### Goal of the exercise
Can you copy out, character for character, the part of the records below that runs from their first line through the line containing "[1056, 1035]", both ends included?

Element and text location data:
= = =
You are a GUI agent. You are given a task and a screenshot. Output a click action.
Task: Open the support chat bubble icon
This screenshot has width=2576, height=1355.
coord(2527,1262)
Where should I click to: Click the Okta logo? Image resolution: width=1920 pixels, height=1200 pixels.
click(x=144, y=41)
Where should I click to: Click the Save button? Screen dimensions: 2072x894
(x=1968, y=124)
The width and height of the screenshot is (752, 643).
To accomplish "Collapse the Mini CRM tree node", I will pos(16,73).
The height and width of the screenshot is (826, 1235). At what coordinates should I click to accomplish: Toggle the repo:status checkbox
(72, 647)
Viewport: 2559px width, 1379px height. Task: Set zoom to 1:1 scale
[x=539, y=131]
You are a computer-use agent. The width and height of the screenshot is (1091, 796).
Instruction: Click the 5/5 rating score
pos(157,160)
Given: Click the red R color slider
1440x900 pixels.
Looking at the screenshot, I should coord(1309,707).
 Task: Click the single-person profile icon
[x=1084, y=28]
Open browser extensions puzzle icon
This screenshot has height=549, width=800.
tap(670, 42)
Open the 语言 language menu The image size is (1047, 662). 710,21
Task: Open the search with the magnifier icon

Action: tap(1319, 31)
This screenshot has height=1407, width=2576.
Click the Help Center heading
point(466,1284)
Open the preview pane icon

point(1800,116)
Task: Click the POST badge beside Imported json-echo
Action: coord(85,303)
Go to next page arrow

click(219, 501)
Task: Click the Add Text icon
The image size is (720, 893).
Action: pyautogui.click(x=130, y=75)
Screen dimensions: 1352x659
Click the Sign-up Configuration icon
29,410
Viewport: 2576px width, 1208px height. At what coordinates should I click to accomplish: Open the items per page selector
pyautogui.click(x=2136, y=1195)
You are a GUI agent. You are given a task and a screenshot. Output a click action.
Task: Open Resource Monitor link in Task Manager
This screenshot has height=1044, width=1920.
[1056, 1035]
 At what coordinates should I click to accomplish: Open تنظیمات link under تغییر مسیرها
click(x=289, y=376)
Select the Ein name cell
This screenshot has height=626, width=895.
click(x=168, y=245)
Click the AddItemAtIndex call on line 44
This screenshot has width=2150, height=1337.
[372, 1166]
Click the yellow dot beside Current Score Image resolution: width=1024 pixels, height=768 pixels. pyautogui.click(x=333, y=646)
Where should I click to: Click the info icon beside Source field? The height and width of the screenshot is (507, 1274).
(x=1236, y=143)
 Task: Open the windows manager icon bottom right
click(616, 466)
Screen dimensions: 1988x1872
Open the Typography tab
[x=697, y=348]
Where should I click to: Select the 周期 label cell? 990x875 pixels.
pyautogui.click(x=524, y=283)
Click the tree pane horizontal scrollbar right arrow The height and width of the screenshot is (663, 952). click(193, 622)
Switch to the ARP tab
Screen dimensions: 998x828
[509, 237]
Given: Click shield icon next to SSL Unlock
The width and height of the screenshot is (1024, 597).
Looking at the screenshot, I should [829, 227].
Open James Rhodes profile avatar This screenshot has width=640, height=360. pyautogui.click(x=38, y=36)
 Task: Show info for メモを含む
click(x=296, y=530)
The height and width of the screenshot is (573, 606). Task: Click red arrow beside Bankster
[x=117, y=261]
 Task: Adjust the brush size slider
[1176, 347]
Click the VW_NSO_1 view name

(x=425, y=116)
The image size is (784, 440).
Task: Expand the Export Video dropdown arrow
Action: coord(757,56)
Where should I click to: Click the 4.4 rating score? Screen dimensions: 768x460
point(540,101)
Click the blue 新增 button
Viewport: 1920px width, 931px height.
= = =
### Solution to the exercise
You are a GUI agent. You are given a task and a screenshot. Output a click action.
Task: Open the support chat bubble icon
This screenshot has width=2576, height=1355.
coord(2527,1262)
Where should I click to: Click the Okta logo? Image resolution: width=1920 pixels, height=1200 pixels.
click(x=144, y=41)
Where should I click to: Click the Save button? Screen dimensions: 2072x894
(x=1968, y=124)
The width and height of the screenshot is (752, 643).
To accomplish "Collapse the Mini CRM tree node", I will pos(16,73).
The height and width of the screenshot is (826, 1235). At what coordinates should I click to accomplish: Toggle the repo:status checkbox
(72, 647)
Viewport: 2559px width, 1379px height. Task: Set zoom to 1:1 scale
[x=539, y=131]
You are a computer-use agent. The width and height of the screenshot is (1091, 796).
Instruction: Click the 5/5 rating score
pos(157,160)
Given: Click the red R color slider
1440x900 pixels.
Looking at the screenshot, I should coord(1309,707).
 Task: Click the single-person profile icon
[x=1084, y=28]
Open browser extensions puzzle icon
This screenshot has height=549, width=800.
tap(670, 42)
Open the 语言 language menu The image size is (1047, 662). 710,21
Task: Open the search with the magnifier icon

Action: tap(1319, 31)
This screenshot has height=1407, width=2576.
Click the Help Center heading
point(466,1284)
Open the preview pane icon

point(1800,116)
Task: Click the POST badge beside Imported json-echo
Action: coord(85,303)
Go to next page arrow

click(219, 501)
Task: Click the Add Text icon
The image size is (720, 893).
Action: pyautogui.click(x=130, y=75)
Screen dimensions: 1352x659
Click the Sign-up Configuration icon
29,410
Viewport: 2576px width, 1208px height. At what coordinates should I click to accomplish: Open the items per page selector
pyautogui.click(x=2136, y=1195)
You are a GUI agent. You are given a task and a screenshot. Output a click action.
Task: Open Resource Monitor link in Task Manager
This screenshot has height=1044, width=1920.
[1056, 1035]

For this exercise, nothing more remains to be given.